Capitol Hill Update, 28 July, 2014

House & Senate/Schedule: The House and Senate are both in session through Thursday. Their August recess begins on Friday and continues until September 8th.

Legislative Highlight of the Week: The Senate is likely to take up the House-passed bill to bail out the structurally insolvent Highway Trust Fund, H.R. 5021. The plan would raise about $10 billion to fund the Trust Fund through May 2015, relying mostly upon budget gimmicks to pretend to pay for the new spending. An agreement was reached last week to vote on several amendments to this bill, including Senator Mike Lee’s amendment to gradually return highway spending directly to the states. FreedomWorks has issued a Key Vote in favor of Lee’s amendment and against the overall bill if the amendment does not pass.

Senate/Taxation: The Senate will likely vote on the Bring Jobs Home Act, S. 2569. Sponsored by Senator John Walsh (D-MT), this bill would give a tax credit to businesses which bring assets back to the U.S. from overseas, while penalizing businesses for any assets they move out of the country. This bill completely ignores the root cause of the supposed problem it is meant to solve – the reason businesses continue to send more of their money, factories, and employment overseas is because the United States continues to impose the largest corporate tax burden of any industrialized nation, while most countries overseas are reducing theirs.

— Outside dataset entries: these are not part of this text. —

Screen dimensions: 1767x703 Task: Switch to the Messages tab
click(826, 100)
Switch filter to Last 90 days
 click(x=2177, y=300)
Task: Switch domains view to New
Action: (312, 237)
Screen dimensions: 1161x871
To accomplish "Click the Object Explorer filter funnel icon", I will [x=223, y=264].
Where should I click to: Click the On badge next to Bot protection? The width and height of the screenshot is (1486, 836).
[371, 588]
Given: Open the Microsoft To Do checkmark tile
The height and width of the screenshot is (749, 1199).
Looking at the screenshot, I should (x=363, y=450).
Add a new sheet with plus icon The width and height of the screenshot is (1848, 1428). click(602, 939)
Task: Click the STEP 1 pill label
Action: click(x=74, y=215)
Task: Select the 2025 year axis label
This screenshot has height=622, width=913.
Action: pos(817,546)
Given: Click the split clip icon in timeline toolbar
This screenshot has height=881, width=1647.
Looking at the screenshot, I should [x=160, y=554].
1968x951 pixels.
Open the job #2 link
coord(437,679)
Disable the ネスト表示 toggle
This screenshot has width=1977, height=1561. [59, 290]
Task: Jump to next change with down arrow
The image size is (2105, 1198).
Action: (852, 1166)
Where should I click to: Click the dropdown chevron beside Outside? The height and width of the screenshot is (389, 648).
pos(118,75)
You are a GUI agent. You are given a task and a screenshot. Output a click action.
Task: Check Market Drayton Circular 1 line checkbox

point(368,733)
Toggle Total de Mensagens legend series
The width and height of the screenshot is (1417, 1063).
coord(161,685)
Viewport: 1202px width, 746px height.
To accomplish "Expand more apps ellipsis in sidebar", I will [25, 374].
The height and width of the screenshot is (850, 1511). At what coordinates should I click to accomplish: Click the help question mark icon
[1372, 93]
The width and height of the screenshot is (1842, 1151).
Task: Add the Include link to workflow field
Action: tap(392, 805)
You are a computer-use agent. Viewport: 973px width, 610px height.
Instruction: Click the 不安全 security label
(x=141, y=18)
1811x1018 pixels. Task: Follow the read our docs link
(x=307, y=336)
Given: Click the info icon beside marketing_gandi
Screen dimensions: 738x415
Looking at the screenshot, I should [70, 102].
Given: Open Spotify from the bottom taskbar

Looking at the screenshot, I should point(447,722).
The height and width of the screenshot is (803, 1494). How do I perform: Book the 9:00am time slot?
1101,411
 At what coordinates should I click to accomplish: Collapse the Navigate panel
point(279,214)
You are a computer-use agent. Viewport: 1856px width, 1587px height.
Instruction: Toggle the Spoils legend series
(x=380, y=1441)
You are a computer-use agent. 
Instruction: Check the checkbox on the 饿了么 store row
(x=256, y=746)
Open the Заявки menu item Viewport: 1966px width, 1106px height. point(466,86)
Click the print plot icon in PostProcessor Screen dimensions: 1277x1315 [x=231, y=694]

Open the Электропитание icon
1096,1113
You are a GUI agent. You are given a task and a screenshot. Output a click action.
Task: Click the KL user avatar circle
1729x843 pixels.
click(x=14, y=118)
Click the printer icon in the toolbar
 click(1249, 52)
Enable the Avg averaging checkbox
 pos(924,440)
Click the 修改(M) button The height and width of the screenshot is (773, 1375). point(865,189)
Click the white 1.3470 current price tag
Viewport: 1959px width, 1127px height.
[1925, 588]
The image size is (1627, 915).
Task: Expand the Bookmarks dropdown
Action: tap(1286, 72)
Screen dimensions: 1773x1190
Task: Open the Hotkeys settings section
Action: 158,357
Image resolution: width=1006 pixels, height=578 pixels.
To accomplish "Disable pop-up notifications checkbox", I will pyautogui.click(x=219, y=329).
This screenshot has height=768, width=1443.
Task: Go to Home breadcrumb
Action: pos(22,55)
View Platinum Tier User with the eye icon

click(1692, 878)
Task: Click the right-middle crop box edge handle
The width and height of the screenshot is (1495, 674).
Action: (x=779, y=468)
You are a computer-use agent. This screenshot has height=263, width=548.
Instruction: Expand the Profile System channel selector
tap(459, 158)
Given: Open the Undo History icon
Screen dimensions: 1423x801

House/Environment: The House will vote later in the week on a bill regarding endangered species, H.R. 4315. Sponsored by Representative Doc Hastings (R-WA), the bill would reform the Endangered Species Act of 1973 (ESA) so that scientific justifications for the status of endangered species would be made public. It would also cap attorney’s fees for lawsuits made under the ESA. Currently, the ESA is used by environmentalist and animal rights groups to tie development projects in knots all over the country, often just because of the possibility that an endangered species may live in the affected area.

House & Senate/Veterans’ Affairs: Both chambers may take up a compromise Veterans’ Affairs bill that would spend $17 billion over three years on the beleaguered veterans’ health system. Only $5 billion of that amount is offset. In the end, the inept VA health care system is the inevitable result of a fully government-run health care system – throwing more money at it will not solve its underlying problems.